New colorectal cancer vaccine may help pancreatic patients too

Published: Nov. 1, 2019 at 3:43 PM EDT
Email This Link
Share on Pinterest
Share on LinkedIn

Surgery and chemotherapy have long been the primary treatment options for colorectal cancer. Even then, survival rates can be low, if not detected early.

Now, researchers are fighting back with a simple vaccine meant to activate the body's immune cells and destroy cancer cells. There is hope it might also target other deadly cancers.

Sixty-six-year-old Judith May spent years saving others as an EMT but hated to accept help herself after being diagnosed with Stage 2 pancreatic cancer.

"You do everything yourself, and I had to depend on my husband, who was my wonderful nurse," she said.

But even as she fought her disease with traditional surgery and chemo, she had the nagging feeling there had to be some other treatment.

"Anything that would help it, cure it, possibly," she said optimistically.

Researchers at Jefferson Clinical Research Institute in Philadelphia are hoping for just that. They are in Phase 2 clinical trials for a colorectal vaccine, which seeks a specific molecule in cancer cells called GUCY2C.

"We can administer a vaccine in the arm, for example, and those immune cells will spread out from there and seek out cancer cells in different places like the lung and the liver, where they may have spread to," assistant professor Dr. Adam Snook said.

During Phase 1 of the study, researchers found GUCY2C in three other cancers: pancreatic, esophageal and stomach, which could mean a later version of the vaccine would fight them as well.

The new study will include about 100 patients, followed over the course of two years.

Meanwhile, May stays positive.

"I play golf, we travel and just do whatever we can do. Each day that I wake up, it's a blessing to me," she said.

The pivotal Phase 2 study hones in on targeting specific cancer molecules and destroying them.

Researchers know that cancer cells are so similar to normal cells in makeup that it is often difficult to create cancer-specific therapies, but they believe it is possible to safely leverage a patient's own immune system to kill cancer cells.

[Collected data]
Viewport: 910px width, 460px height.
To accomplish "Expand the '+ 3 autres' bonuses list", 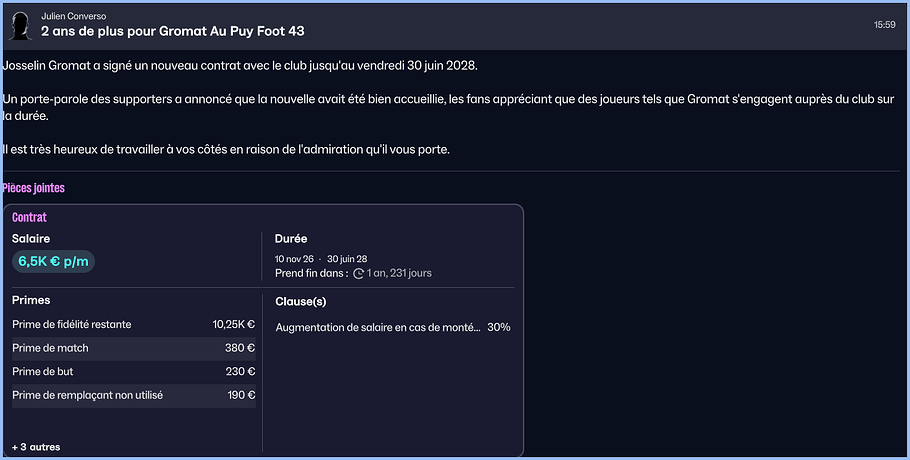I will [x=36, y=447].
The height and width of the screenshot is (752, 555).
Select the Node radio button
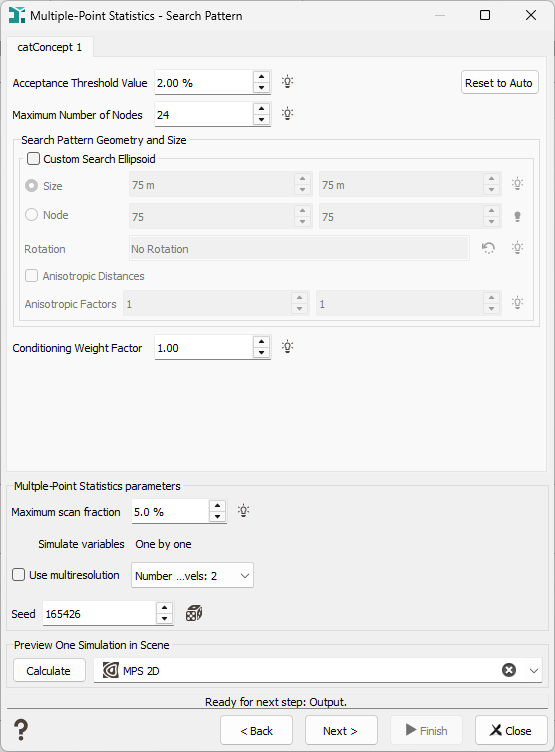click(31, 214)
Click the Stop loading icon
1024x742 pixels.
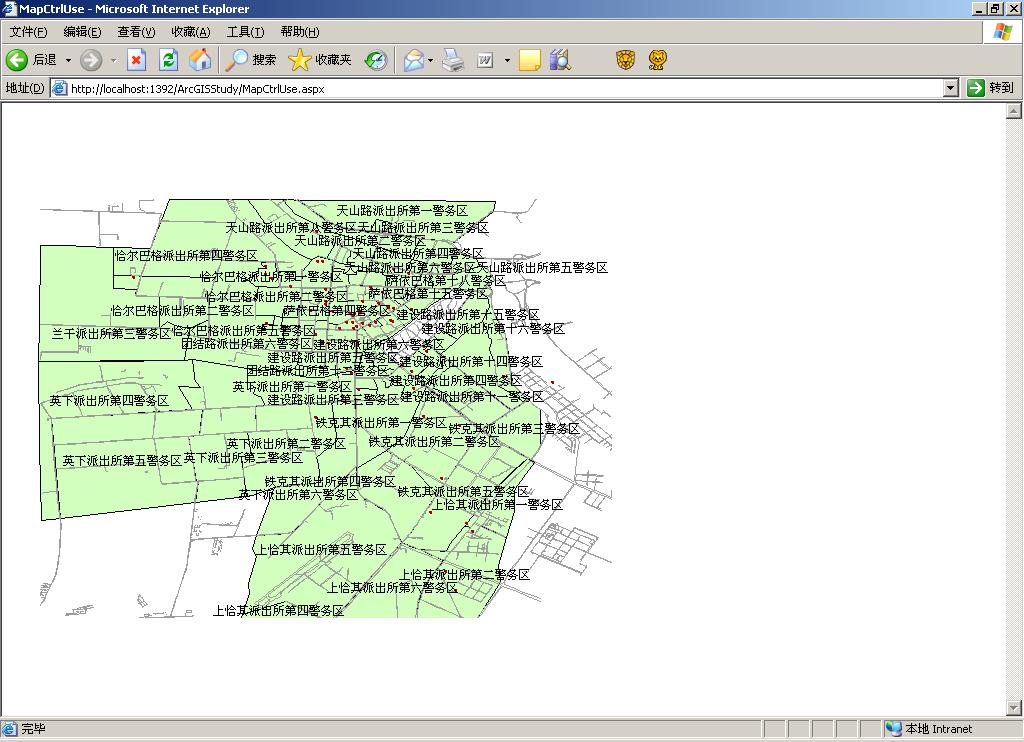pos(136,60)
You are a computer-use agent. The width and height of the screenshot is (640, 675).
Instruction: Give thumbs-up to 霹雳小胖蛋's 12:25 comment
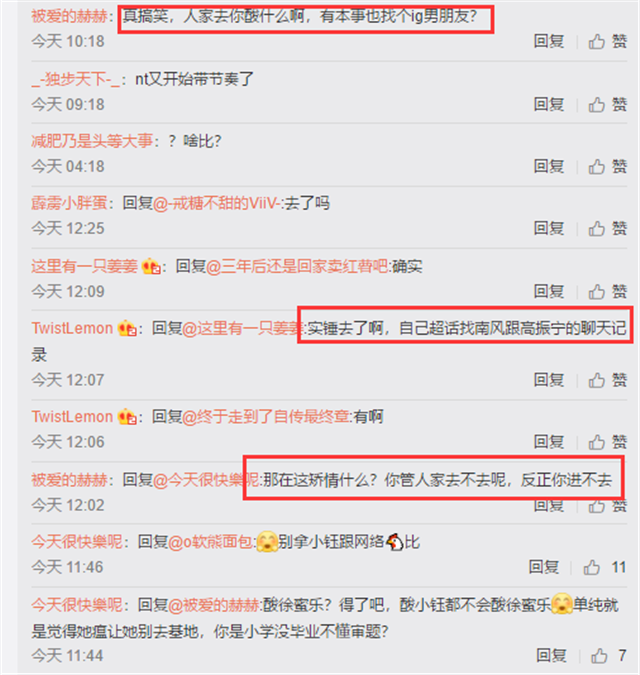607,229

WHAT TO WORK ON:
In the vaccine article, write out the passage from "Sixty-six-year-old Judith May" to "she said optimistically." again, substituting "spouse" for "husband".

ANSWER FOR THIS EXERCISE:
Sixty-six-year-old Judith May spent years saving others as an EMT but hated to accept help herself after being diagnosed with Stage 2 pancreatic cancer.

"You do everything yourself, and I had to depend on my spouse, who was my wonderful nurse," she said.

But even as she fought her disease with traditional surgery and chemo, she had the nagging feeling there had to be some other treatment.

"Anything that would help it, cure it, possibly," she said optimistically.